30 yıldır Almanya’da olan baba Mahmut Akyüz, tüm aile uykudayken kapılarının kırılarak evlerinin basıldığını ve ayrı araçlarla havaalanına götürüldüklerini belirtti. Aile, araçlara bindirildiklerinde baba Mahmut Akyüz'ün ve 18 yaşındaki oğlu Bilal Akyüz’ün ellerinin plastik kelepçeyle bağlandığını öne sürdü.
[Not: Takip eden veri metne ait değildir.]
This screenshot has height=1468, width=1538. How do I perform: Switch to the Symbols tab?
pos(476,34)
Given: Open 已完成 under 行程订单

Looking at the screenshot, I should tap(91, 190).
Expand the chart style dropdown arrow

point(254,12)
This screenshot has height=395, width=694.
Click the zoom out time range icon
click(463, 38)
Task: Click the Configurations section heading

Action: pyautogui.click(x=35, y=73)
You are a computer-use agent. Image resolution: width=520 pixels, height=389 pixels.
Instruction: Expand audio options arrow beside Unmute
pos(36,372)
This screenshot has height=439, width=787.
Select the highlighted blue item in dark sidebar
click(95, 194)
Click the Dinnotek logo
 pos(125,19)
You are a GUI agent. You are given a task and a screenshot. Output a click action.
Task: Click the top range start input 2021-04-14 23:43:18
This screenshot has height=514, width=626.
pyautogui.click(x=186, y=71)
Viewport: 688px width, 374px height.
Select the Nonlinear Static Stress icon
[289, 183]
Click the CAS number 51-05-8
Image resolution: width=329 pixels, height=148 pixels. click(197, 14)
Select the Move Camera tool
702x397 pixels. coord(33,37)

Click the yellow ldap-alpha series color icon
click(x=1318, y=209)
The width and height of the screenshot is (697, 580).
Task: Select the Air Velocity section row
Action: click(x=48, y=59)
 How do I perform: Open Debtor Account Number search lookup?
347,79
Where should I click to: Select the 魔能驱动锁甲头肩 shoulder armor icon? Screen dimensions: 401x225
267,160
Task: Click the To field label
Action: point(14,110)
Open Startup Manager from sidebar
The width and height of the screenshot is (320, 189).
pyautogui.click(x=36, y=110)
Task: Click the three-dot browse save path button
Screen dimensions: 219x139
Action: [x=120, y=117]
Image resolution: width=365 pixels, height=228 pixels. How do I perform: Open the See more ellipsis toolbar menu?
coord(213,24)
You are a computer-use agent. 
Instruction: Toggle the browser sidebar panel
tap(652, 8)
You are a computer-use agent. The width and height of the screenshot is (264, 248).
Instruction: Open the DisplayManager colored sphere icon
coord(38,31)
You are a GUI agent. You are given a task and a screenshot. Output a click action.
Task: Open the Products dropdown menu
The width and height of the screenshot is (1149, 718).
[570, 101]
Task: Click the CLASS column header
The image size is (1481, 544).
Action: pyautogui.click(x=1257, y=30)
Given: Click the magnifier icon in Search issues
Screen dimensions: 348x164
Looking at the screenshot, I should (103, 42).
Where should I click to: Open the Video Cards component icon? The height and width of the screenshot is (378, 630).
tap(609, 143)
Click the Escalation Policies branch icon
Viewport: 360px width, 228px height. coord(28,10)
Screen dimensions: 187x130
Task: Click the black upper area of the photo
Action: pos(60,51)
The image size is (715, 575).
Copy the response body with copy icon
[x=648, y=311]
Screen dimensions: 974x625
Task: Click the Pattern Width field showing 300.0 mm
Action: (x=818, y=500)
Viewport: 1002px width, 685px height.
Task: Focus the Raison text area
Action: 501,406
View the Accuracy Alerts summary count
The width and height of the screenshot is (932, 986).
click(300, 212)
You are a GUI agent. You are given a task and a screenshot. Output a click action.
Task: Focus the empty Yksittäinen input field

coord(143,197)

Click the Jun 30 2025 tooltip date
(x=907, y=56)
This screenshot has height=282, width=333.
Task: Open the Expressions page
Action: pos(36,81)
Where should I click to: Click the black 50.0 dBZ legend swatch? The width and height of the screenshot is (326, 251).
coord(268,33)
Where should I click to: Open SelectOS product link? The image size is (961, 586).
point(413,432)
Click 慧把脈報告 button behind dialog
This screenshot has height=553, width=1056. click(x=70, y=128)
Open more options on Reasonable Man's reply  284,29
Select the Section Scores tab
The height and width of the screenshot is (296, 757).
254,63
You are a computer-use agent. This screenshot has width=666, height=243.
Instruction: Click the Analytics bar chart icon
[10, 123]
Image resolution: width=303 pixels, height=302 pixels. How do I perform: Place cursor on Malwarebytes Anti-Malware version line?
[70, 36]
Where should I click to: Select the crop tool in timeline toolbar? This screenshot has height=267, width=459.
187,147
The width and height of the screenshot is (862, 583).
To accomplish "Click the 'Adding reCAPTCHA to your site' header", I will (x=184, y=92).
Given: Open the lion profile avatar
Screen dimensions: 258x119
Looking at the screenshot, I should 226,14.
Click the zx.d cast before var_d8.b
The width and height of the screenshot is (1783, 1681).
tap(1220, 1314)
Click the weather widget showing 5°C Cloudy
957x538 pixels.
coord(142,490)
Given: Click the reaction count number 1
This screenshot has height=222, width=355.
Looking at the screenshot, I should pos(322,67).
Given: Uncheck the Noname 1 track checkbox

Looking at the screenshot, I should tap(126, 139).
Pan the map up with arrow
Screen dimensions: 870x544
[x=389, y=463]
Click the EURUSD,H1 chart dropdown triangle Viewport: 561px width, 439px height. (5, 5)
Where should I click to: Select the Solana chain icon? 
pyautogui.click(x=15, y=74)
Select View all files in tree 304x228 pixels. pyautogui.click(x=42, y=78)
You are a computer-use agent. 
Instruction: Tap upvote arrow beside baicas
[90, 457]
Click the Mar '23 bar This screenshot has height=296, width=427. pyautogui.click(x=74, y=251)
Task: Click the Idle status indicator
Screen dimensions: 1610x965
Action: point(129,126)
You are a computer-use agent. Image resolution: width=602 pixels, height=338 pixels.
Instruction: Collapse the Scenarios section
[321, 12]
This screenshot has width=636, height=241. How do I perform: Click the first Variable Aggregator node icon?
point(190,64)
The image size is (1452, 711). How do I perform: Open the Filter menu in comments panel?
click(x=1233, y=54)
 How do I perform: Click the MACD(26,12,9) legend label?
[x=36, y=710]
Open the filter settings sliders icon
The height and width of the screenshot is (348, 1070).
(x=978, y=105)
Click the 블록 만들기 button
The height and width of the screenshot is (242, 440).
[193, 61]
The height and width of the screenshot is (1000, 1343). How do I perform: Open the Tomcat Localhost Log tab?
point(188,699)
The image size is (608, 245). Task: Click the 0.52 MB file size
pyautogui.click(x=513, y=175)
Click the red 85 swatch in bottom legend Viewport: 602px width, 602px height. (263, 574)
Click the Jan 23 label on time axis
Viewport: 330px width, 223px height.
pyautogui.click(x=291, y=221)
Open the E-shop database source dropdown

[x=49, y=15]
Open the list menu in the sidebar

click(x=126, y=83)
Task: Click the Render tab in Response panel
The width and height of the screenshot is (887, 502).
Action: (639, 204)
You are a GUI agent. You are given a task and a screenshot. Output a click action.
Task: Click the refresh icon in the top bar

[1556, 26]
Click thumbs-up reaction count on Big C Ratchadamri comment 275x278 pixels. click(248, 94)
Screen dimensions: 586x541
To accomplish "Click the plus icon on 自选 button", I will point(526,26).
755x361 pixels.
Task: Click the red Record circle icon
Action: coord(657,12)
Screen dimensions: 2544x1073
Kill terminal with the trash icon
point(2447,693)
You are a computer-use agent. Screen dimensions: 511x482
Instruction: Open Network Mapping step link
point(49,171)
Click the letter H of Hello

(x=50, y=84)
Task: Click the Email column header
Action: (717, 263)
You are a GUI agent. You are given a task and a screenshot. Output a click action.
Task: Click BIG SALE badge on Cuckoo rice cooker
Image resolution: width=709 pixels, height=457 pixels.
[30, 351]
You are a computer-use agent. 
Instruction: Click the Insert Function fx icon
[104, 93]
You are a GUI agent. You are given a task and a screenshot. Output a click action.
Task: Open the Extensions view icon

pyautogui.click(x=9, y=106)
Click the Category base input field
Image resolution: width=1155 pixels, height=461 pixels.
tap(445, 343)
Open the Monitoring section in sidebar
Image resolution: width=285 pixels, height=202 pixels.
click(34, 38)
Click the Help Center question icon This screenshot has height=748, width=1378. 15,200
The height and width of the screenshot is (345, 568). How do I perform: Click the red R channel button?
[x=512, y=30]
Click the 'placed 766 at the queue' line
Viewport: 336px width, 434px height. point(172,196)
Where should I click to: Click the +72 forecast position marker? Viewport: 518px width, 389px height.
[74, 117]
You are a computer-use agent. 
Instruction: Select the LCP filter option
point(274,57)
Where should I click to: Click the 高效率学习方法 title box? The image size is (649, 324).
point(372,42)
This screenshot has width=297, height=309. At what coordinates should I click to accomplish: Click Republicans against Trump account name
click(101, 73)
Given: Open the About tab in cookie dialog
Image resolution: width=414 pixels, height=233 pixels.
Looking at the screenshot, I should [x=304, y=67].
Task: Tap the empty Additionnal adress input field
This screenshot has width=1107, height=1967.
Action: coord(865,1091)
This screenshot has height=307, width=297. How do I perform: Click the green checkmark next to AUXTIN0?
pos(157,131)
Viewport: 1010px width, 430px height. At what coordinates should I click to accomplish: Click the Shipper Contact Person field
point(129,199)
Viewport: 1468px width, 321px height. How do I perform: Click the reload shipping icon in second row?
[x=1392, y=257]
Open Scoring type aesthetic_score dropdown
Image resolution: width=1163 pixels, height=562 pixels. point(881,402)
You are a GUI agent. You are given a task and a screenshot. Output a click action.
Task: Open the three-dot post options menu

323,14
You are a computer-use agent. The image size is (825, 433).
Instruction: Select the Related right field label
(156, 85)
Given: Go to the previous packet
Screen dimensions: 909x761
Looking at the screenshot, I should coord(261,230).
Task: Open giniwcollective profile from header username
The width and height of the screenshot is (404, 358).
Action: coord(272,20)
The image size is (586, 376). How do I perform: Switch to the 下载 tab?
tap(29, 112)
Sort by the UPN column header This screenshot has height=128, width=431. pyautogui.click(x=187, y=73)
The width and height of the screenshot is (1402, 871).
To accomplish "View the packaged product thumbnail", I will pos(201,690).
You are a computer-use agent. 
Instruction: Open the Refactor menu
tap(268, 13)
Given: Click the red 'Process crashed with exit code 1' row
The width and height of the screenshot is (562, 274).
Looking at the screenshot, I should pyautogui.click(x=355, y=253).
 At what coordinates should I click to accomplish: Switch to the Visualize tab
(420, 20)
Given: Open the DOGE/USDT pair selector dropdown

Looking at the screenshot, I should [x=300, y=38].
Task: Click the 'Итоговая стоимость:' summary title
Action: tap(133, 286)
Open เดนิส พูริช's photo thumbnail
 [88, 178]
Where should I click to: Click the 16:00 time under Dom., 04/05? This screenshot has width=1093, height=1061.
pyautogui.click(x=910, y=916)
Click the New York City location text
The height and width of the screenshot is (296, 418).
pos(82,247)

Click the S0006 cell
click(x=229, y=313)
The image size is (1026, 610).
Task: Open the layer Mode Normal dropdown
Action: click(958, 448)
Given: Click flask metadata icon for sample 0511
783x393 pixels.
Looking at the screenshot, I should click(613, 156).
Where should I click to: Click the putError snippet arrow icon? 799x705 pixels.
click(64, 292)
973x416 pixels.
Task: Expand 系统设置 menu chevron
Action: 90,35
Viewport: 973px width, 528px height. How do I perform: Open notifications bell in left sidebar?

Anne Fatma Akyüz'ün havaalanında ayaklarının da bağlandığı aktarıldı. Plastik kelepçenin söz konusu olmadığını öne süren Werra-Meissner Emniyeti Sözcüsü, Mahmut Akyüz’ün "içinde bulunduğu durumdan dolayı vereceği duygusal tepki öngörülemediğinden" ellerinin kelepçelendiğini savundu.
Deutsche Welle'nin aktardığı habere göre Mahmut Akyüz, havaalanında çıplak aramayı reddetttiğini, bunun üzerine polisin üzerindekileri zorla çıkarttığını ve tüm ailenin çıplak aramaya maruz kaldığını da öne sürdü. 19 yaşındaki Ferdi Akyüz, polisin tutumunu "insanlık dışı" olarak nitelendirdi.
Yetkililer aileye geçerli oturumları olmadığı için sınır dışı kararının bildirildiğini, ancak gönüllü olarak ülkeyi terk etmedikleri için zorla sınır dışı yöntemine başvurulduğunu öne sürdü. Akyüz ailesi ise Almanya’da kalmalarına olanak sağlayan müsamaha (Duldung) sürelerinin henüz dolmadığını, kendilerine ülkeyi terk etmeleri yönünde bir bildirimin yapılmadığını, söz konusu bilgiyi içeren yazıların havaalanında kendilerine teslim edildiğini belirtti.
Polisin kendilerine "terörist muamelesi" yaptığını ve tramvatize olduklarını kaydeden aile, avukata başvurduklarını ve Almanya’ya geri dönebilmeleri için bir imza kampanyası başlattıklarını söyledi.